§ DIRECTIONS:
Please render every line of the records below as a JSON list of strings, one string per line, leaving out blank lines.

§ DATA RECORDS:

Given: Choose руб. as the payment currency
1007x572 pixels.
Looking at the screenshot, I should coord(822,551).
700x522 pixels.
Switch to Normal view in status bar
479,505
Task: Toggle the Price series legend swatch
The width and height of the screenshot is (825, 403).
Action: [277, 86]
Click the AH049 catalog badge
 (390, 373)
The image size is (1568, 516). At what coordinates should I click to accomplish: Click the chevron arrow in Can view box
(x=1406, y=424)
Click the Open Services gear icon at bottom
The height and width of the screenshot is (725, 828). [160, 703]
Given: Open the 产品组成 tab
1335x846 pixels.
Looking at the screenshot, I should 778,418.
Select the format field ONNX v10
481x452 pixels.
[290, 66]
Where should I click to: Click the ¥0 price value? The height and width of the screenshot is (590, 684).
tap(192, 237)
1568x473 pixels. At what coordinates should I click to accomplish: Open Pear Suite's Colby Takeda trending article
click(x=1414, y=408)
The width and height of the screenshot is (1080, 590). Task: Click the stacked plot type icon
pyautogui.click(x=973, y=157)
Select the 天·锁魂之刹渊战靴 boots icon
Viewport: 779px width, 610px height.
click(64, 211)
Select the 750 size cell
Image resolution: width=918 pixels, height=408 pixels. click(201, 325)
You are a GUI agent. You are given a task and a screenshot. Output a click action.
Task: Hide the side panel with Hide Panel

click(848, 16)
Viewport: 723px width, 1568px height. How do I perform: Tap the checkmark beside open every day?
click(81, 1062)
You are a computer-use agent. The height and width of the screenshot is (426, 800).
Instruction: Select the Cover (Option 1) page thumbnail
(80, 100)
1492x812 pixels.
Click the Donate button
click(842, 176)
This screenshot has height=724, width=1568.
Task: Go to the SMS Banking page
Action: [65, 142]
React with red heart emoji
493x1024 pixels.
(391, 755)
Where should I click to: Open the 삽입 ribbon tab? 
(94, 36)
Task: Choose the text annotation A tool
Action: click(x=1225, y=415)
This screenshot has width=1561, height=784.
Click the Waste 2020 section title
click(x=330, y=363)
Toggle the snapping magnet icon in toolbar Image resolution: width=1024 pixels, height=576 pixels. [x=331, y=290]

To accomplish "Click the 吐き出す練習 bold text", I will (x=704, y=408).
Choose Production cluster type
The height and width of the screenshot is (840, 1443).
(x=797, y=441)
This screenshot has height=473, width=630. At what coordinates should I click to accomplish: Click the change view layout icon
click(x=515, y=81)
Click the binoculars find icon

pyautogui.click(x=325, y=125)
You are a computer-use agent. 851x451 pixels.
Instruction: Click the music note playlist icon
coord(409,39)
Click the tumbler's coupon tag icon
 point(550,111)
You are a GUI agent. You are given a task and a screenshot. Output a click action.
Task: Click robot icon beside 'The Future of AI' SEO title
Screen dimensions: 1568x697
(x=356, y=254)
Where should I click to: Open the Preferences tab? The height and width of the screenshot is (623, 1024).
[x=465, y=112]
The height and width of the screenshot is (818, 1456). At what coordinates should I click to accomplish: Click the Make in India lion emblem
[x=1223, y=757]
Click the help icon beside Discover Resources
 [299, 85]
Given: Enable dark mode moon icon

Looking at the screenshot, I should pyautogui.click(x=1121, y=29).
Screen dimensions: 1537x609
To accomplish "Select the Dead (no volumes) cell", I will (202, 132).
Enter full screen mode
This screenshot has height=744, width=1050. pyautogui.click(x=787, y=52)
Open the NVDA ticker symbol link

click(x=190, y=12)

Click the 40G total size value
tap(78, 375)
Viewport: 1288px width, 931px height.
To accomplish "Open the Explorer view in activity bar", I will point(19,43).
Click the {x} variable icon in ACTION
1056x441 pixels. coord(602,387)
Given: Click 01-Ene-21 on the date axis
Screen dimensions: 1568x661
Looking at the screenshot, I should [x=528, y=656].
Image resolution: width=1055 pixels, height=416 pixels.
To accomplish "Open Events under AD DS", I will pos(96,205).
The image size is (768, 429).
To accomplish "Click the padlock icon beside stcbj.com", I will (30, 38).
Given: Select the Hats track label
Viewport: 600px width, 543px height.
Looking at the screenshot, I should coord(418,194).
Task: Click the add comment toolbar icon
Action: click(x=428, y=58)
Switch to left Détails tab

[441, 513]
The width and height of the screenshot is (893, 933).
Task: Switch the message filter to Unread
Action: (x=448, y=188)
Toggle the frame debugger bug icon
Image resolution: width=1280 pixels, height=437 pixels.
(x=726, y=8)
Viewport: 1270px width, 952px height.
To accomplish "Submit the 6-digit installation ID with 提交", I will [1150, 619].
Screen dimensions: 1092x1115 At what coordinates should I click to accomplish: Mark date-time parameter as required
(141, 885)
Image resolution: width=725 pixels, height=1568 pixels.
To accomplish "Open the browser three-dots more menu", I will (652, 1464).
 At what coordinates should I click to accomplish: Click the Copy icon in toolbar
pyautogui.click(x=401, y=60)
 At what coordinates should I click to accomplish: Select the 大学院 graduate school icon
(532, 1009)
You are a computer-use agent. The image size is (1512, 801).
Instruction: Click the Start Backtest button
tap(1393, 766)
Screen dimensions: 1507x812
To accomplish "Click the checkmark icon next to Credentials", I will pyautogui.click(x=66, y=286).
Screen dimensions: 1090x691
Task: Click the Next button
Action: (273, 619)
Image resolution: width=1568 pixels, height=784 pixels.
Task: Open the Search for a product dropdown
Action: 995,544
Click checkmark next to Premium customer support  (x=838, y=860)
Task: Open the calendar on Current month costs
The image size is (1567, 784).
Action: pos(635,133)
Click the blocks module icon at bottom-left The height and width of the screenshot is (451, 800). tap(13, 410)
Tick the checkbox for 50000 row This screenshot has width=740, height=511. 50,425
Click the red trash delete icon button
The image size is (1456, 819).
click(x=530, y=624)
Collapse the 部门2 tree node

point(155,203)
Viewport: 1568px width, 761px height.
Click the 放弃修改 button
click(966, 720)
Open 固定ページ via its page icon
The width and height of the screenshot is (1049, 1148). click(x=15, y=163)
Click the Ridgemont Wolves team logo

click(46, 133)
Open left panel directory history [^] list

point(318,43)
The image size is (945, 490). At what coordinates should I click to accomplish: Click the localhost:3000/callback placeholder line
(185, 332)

§ OUTPUT FOR THIS TASK:
[
  "Given: Choose руб. as the payment currency",
  "1007x572 pixels.",
  "Looking at the screenshot, I should coord(822,551).",
  "700x522 pixels.",
  "Switch to Normal view in status bar",
  "479,505",
  "Task: Toggle the Price series legend swatch",
  "The width and height of the screenshot is (825, 403).",
  "Action: [277, 86]",
  "Click the AH049 catalog badge",
  " (390, 373)",
  "The image size is (1568, 516). At what coordinates should I click to accomplish: Click the chevron arrow in Can view box",
  "(x=1406, y=424)",
  "Click the Open Services gear icon at bottom",
  "The height and width of the screenshot is (725, 828). [160, 703]",
  "Given: Open the 产品组成 tab",
  "1335x846 pixels.",
  "Looking at the screenshot, I should 778,418.",
  "Select the format field ONNX v10",
  "481x452 pixels.",
  "[290, 66]",
  "Where should I click to: Click the ¥0 price value? The height and width of the screenshot is (590, 684).",
  "tap(192, 237)",
  "1568x473 pixels. At what coordinates should I click to accomplish: Open Pear Suite's Colby Takeda trending article",
  "click(x=1414, y=408)",
  "The width and height of the screenshot is (1080, 590). Task: Click the stacked plot type icon",
  "pyautogui.click(x=973, y=157)",
  "Select the 天·锁魂之刹渊战靴 boots icon",
  "Viewport: 779px width, 610px height.",
  "click(64, 211)",
  "Select the 750 size cell",
  "Image resolution: width=918 pixels, height=408 pixels. click(201, 325)",
  "You are a GUI agent. You are given a task and a screenshot. Output a click action.",
  "Task: Hide the side panel with Hide Panel",
  "click(848, 16)",
  "Viewport: 723px width, 1568px height. How do I perform: Tap the checkmark beside open every day?",
  "click(81, 1062)",
  "You are a computer-use agent. The height and width of the screenshot is (426, 800).",
  "Instruction: Select the Cover (Option 1) page thumbnail",
  "(80, 100)",
  "1492x812 pixels.",
  "Click the Donate button",
  "click(842, 176)",
  "This screenshot has height=724, width=1568.",
  "Task: Go to the SMS Banking page",
  "Action: [65, 142]",
  "React with red heart emoji",
  "493x1024 pixels.",
  "(391, 755)",
  "Where should I click to: Open the 삽입 ribbon tab? ",
  "(94, 36)",
  "Task: Choose the text annotation A tool",
  "Action: click(x=1225, y=415)",
  "This screenshot has width=1561, height=784.",
  "Click the Waste 2020 section title",
  "click(x=330, y=363)",
  "Toggle the snapping magnet icon in toolbar Image resolution: width=1024 pixels, height=576 pixels. [x=331, y=290]",
  "To accomplish \"Click the 吐き出す練習 bold text\", I will (x=704, y=408).",
  "Choose Production cluster type",
  "The height and width of the screenshot is (840, 1443).",
  "(x=797, y=441)",
  "This screenshot has height=473, width=630. At what coordinates should I click to accomplish: Click the change view layout icon",
  "click(x=515, y=81)",
  "Click the binoculars find icon",
  "pyautogui.click(x=325, y=125)",
  "You are a computer-use agent. 851x451 pixels.",
  "Instruction: Click the music note playlist icon",
  "coord(409,39)",
  "Click the tumbler's coupon tag icon",
  " point(550,111)",
  "You are a GUI agent. You are given a task and a screenshot. Output a click action.",
  "Task: Click robot icon beside 'The Future of AI' SEO title",
  "Screen dimensions: 1568x697",
  "(x=356, y=254)",
  "Where should I click to: Open the Preferences tab? The height and width of the screenshot is (623, 1024).",
  "[x=465, y=112]",
  "The height and width of the screenshot is (818, 1456). At what coordinates should I click to accomplish: Click the Make in India lion emblem",
  "[x=1223, y=757]",
  "Click the help icon beside Discover Resources",
  " [299, 85]",
  "Given: Enable dark mode moon icon",
  "Looking at the screenshot, I should pyautogui.click(x=1121, y=29).",
  "Screen dimensions: 1537x609",
  "To accomplish \"Select the Dead (no volumes) cell\", I will (202, 132).",
  "Enter full screen mode",
  "This screenshot has height=744, width=1050. pyautogui.click(x=787, y=52)",
  "Open the NVDA ticker symbol link",
  "click(x=190, y=12)",
  "Click the 40G total size value",
  "tap(78, 375)",
  "Viewport: 1288px width, 931px height.",
  "To accomplish \"Open the Explorer view in activity bar\", I will point(19,43).",
  "Click the {x} variable icon in ACTION",
  "1056x441 pixels. coord(602,387)",
  "Given: Click 01-Ene-21 on the date axis",
  "Screen dimensions: 1568x661",
  "Looking at the screenshot, I should [x=528, y=656].",
  "Image resolution: width=1055 pixels, height=416 pixels.",
  "To accomplish \"Open Events under AD DS\", I will pos(96,205).",
  "The image size is (768, 429).",
  "To accomplish \"Click the padlock icon beside stcbj.com\", I will (30, 38).",
  "Given: Select the Hats track label",
  "Viewport: 600px width, 543px height.",
  "Looking at the screenshot, I should coord(418,194).",
  "Task: Click the add comment toolbar icon",
  "Action: click(x=428, y=58)",
  "Switch to left Détails tab",
  "[441, 513]",
  "The width and height of the screenshot is (893, 933).",
  "Task: Switch the message filter to Unread",
  "Action: (x=448, y=188)",
  "Toggle the frame debugger bug icon",
  "Image resolution: width=1280 pixels, height=437 pixels.",
  "(x=726, y=8)",
  "Viewport: 1270px width, 952px height.",
  "To accomplish \"Submit the 6-digit installation ID with 提交\", I will [1150, 619].",
  "Screen dimensions: 1092x1115 At what coordinates should I click to accomplish: Mark date-time parameter as required",
  "(141, 885)",
  "Image resolution: width=725 pixels, height=1568 pixels.",
  "To accomplish \"Open the browser three-dots more menu\", I will (652, 1464).",
  " At what coordinates should I click to accomplish: Click the Copy icon in toolbar",
  "pyautogui.click(x=401, y=60)",
  " At what coordinates should I click to accomplish: Select the 大学院 graduate school icon",
  "(532, 1009)",
  "You are a computer-use agent. The image size is (1512, 801).",
  "Instruction: Click the Start Backtest button",
  "tap(1393, 766)",
  "Screen dimensions: 1507x812",
  "To accomplish \"Click the checkmark icon next to Credentials\", I will pyautogui.click(x=66, y=286).",
  "Screen dimensions: 1090x691",
  "Task: Click the Next button",
  "Action: (273, 619)",
  "Image resolution: width=1568 pixels, height=784 pixels.",
  "Task: Open the Search for a product dropdown",
  "Action: 995,544",
  "Click checkmark next to Premium customer support  (x=838, y=860)",
  "Task: Open the calendar on Current month costs",
  "The image size is (1567, 784).",
  "Action: pos(635,133)",
  "Click the blocks module icon at bottom-left The height and width of the screenshot is (451, 800). tap(13, 410)",
  "Tick the checkbox for 50000 row This screenshot has width=740, height=511. 50,425",
  "Click the red trash delete icon button",
  "The image size is (1456, 819).",
  "click(x=530, y=624)",
  "Collapse the 部门2 tree node",
  "point(155,203)",
  "Viewport: 1568px width, 761px height.",
  "Click the 放弃修改 button",
  "click(966, 720)",
  "Open 固定ページ via its page icon",
  "The width and height of the screenshot is (1049, 1148). click(x=15, y=163)",
  "Click the Ridgemont Wolves team logo",
  "click(46, 133)",
  "Open left panel directory history [^] list",
  "point(318,43)",
  "The image size is (945, 490). At what coordinates should I click to accomplish: Click the localhost:3000/callback placeholder line",
  "(185, 332)"
]